Your goal:
Transcribe the listing exactly, skipping every picture.

• • •

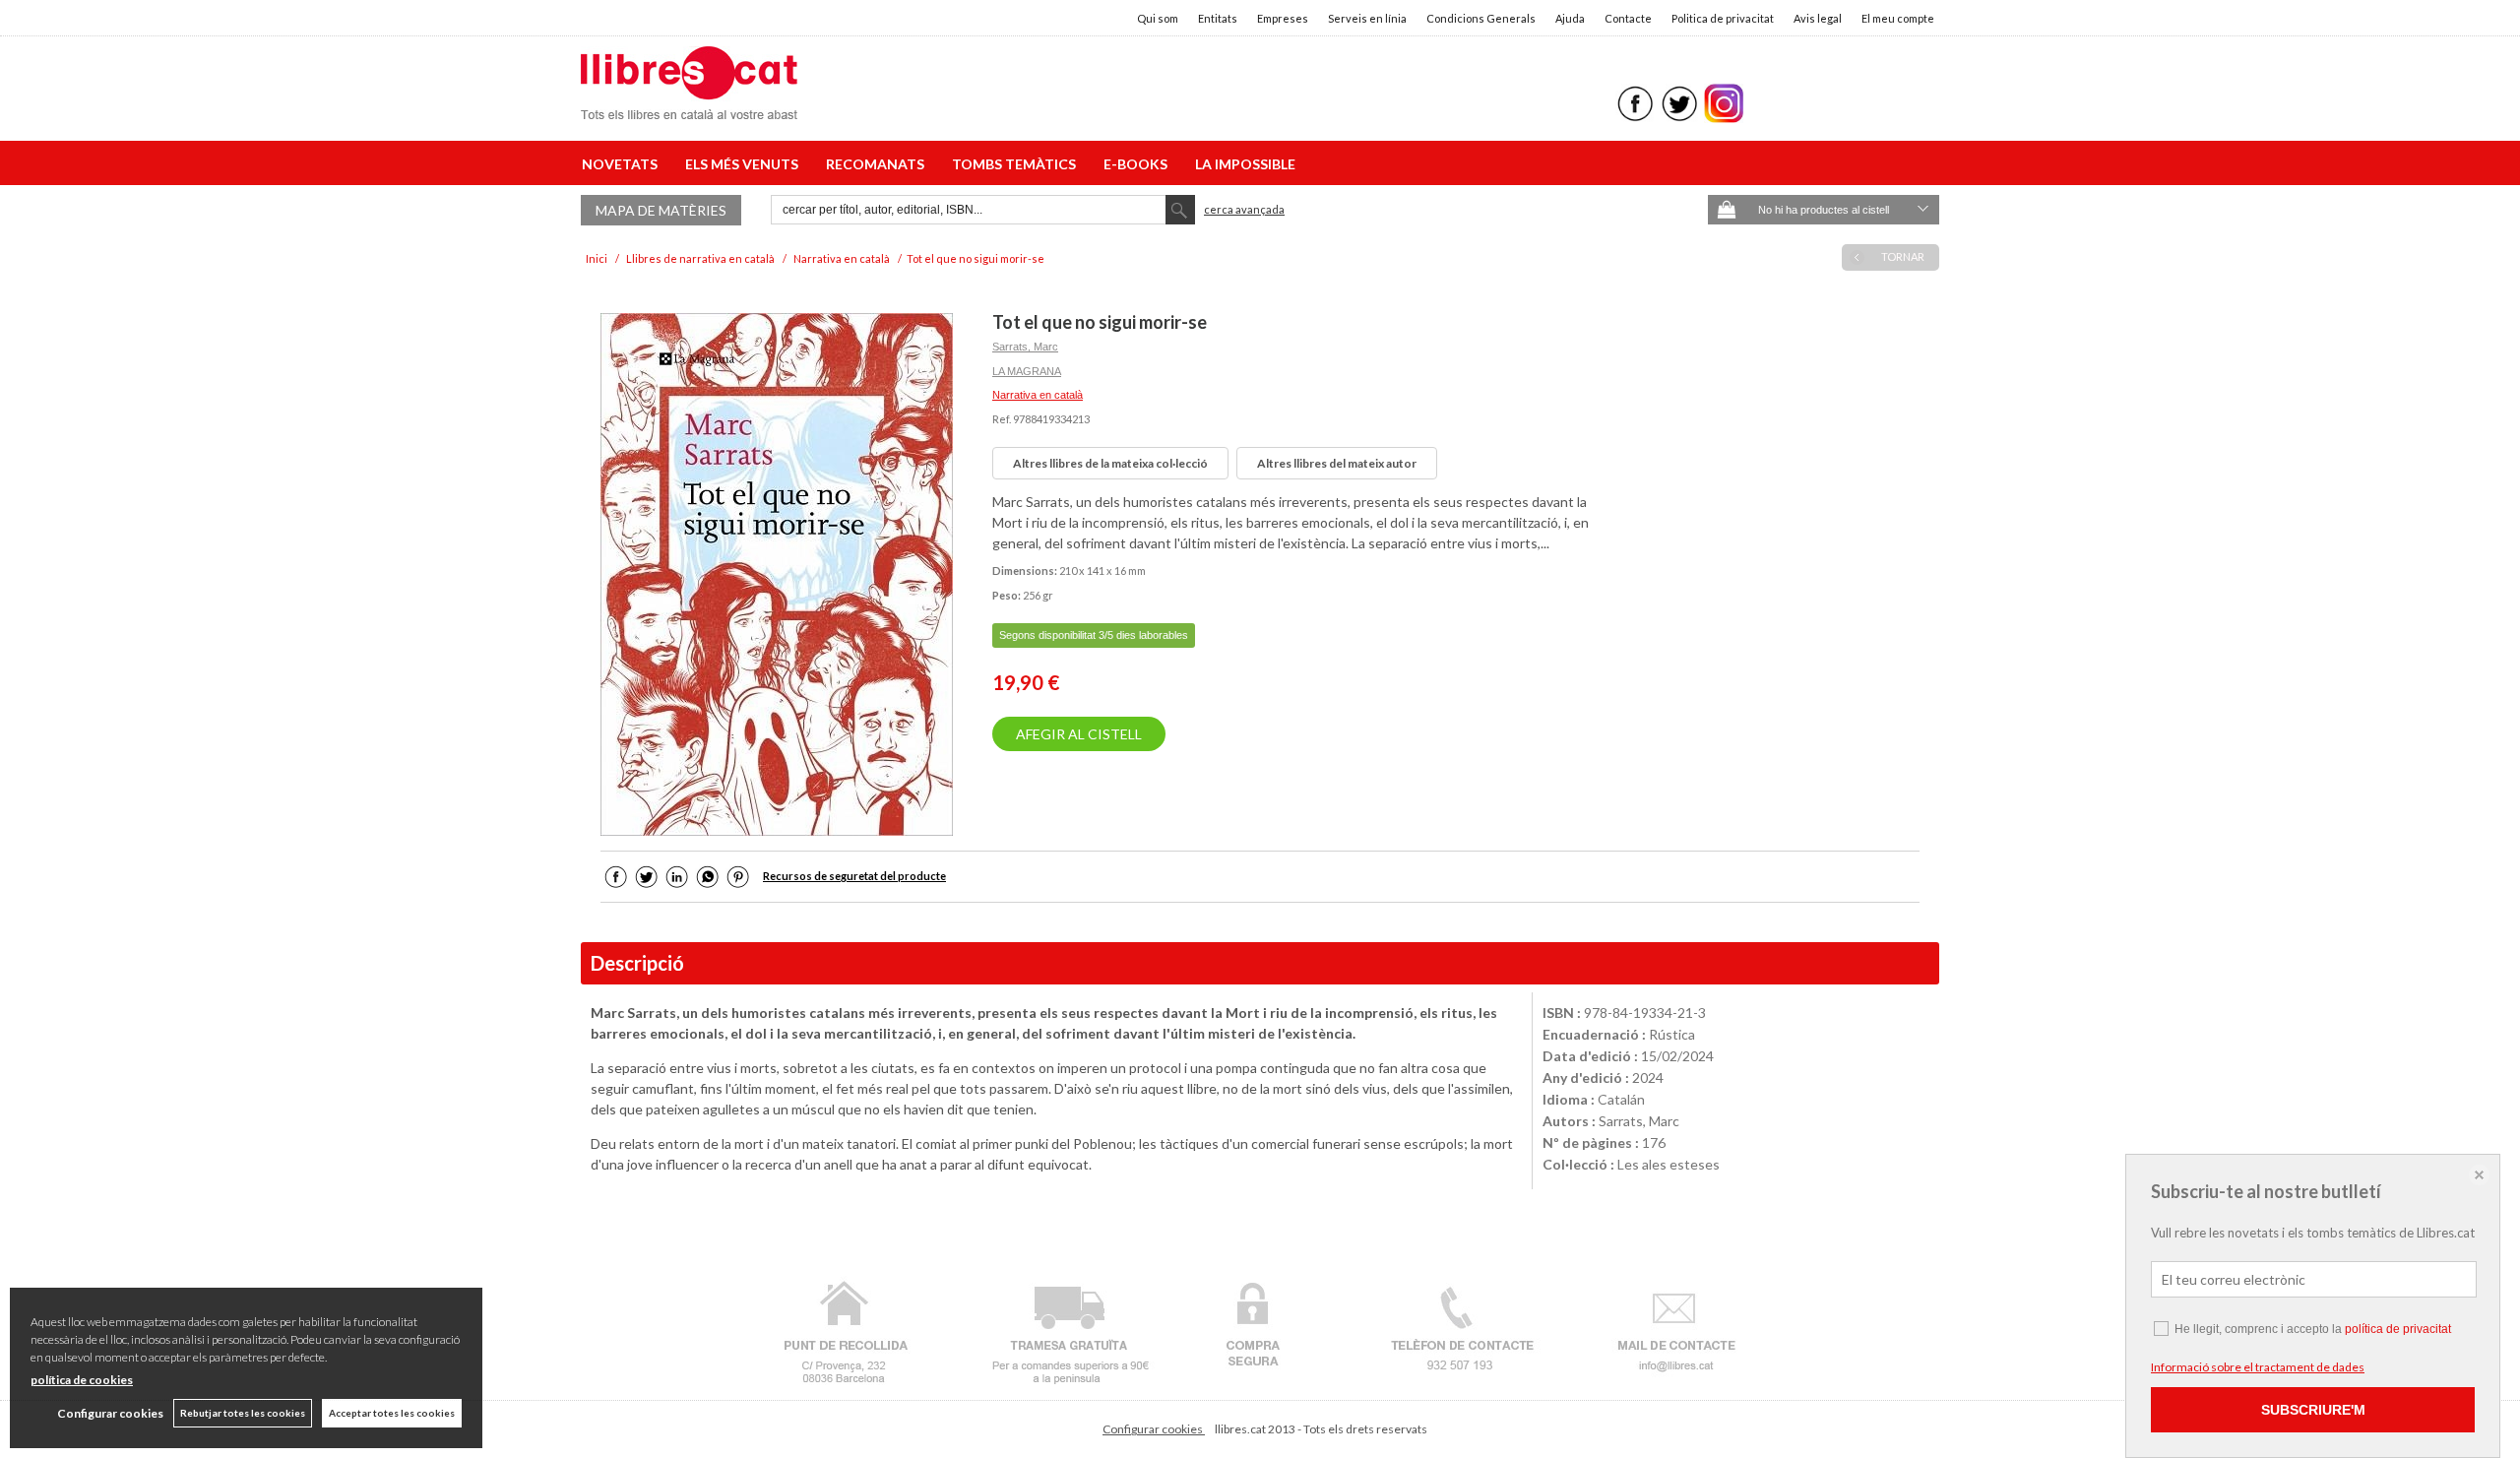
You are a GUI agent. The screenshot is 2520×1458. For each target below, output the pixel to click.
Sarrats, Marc (1025, 346)
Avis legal (1818, 18)
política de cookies (82, 1379)
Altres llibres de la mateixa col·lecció (1110, 463)
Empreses (1282, 18)
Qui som (1157, 18)
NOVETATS (622, 164)
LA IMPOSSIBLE (1245, 164)
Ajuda (1570, 18)
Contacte (1628, 18)
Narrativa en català (1037, 395)
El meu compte (1897, 18)
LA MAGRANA (1026, 371)
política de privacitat (2398, 1329)
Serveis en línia (1367, 18)
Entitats (1217, 18)
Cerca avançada (1244, 209)
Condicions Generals (1481, 18)
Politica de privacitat (1722, 18)
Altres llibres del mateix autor (1337, 463)
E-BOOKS (1138, 164)
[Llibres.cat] (689, 107)
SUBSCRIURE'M (2313, 1410)
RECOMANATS (878, 164)
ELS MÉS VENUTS (744, 164)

• • •

Finished task:
You are a GUI agent. The screenshot is 2520×1458. For each target below, output the pixel to click.
Sarrats, Marc (1025, 346)
Avis legal (1818, 18)
política de cookies (82, 1379)
Altres llibres de la mateixa col·lecció (1110, 463)
Empreses (1282, 18)
Qui som (1157, 18)
NOVETATS (622, 164)
LA IMPOSSIBLE (1245, 164)
Ajuda (1570, 18)
Contacte (1628, 18)
Narrativa en català (1037, 395)
El meu compte (1897, 18)
LA MAGRANA (1026, 371)
política de privacitat (2398, 1329)
Serveis en línia (1367, 18)
Entitats (1217, 18)
Cerca avançada (1244, 209)
Condicions Generals (1481, 18)
Politica de privacitat (1722, 18)
Altres llibres del mateix autor (1337, 463)
E-BOOKS (1138, 164)
[Llibres.cat] (689, 107)
SUBSCRIURE'M (2313, 1410)
RECOMANATS (878, 164)
ELS MÉS VENUTS (744, 164)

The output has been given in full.